In the entries that follow, the lines from the one with "Viewport: 700px width, 800px height." through the one with "The width and height of the screenshot is (1366, 768)." are the ones to write out, exactly and with both ends included. Nothing else should appear.

============================================================

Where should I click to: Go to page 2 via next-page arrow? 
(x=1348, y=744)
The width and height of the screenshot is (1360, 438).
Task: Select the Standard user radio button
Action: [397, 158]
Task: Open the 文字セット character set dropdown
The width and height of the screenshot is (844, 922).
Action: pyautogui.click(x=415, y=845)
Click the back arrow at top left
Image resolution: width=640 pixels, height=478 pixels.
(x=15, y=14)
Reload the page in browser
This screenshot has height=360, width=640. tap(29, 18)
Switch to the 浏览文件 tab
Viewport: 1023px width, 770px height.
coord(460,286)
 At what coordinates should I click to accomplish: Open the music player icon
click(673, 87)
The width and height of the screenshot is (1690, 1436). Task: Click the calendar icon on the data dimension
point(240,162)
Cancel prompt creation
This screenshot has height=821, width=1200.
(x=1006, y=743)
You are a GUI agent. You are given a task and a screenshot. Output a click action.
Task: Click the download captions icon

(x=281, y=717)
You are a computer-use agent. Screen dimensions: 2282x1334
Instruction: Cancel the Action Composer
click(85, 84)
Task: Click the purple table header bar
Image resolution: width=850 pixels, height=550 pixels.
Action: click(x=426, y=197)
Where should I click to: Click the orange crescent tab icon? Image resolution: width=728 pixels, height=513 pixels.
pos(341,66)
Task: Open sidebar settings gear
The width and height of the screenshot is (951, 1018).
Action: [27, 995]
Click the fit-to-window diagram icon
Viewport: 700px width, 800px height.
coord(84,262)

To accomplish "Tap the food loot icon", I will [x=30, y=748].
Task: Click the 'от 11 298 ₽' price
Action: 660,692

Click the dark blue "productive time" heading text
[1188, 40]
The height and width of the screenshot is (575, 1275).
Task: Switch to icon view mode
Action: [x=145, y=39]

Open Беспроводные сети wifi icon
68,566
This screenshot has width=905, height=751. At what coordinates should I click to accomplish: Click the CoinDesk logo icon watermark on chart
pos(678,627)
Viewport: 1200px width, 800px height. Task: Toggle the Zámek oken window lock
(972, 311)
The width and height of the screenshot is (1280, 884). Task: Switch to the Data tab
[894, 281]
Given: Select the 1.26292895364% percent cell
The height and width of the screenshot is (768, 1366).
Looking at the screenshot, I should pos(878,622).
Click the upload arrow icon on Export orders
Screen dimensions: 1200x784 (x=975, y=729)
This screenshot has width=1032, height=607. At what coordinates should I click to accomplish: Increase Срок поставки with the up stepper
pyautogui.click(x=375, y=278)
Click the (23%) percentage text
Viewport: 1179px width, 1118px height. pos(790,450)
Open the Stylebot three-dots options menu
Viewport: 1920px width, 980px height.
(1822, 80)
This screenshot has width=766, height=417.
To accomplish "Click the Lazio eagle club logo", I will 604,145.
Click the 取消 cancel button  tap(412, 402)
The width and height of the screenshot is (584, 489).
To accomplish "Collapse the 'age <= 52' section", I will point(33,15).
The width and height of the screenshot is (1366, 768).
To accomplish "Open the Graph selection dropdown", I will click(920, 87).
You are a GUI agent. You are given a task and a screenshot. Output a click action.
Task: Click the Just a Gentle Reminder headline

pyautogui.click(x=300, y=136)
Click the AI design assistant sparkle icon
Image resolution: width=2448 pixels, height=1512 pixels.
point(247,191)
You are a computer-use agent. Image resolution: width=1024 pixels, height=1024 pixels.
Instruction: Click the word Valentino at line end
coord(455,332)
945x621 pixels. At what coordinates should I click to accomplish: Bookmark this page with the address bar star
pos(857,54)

============================================================

COMPLETED EXERCISE:
Viewport: 700px width, 800px height.
coord(84,262)

To accomplish "Tap the food loot icon", I will [x=30, y=748].
Task: Click the 'от 11 298 ₽' price
Action: 660,692

Click the dark blue "productive time" heading text
[1188, 40]
The height and width of the screenshot is (575, 1275).
Task: Switch to icon view mode
Action: [x=145, y=39]

Open Беспроводные сети wifi icon
68,566
This screenshot has width=905, height=751. At what coordinates should I click to accomplish: Click the CoinDesk logo icon watermark on chart
pos(678,627)
Viewport: 1200px width, 800px height. Task: Toggle the Zámek oken window lock
(972, 311)
The width and height of the screenshot is (1280, 884). Task: Switch to the Data tab
[894, 281]
Given: Select the 1.26292895364% percent cell
The height and width of the screenshot is (768, 1366).
Looking at the screenshot, I should pos(878,622).
Click the upload arrow icon on Export orders
Screen dimensions: 1200x784 (x=975, y=729)
This screenshot has width=1032, height=607. At what coordinates should I click to accomplish: Increase Срок поставки with the up stepper
pyautogui.click(x=375, y=278)
Click the (23%) percentage text
Viewport: 1179px width, 1118px height. pos(790,450)
Open the Stylebot three-dots options menu
Viewport: 1920px width, 980px height.
(1822, 80)
This screenshot has width=766, height=417.
To accomplish "Click the Lazio eagle club logo", I will 604,145.
Click the 取消 cancel button  tap(412, 402)
The width and height of the screenshot is (584, 489).
To accomplish "Collapse the 'age <= 52' section", I will point(33,15).
The width and height of the screenshot is (1366, 768).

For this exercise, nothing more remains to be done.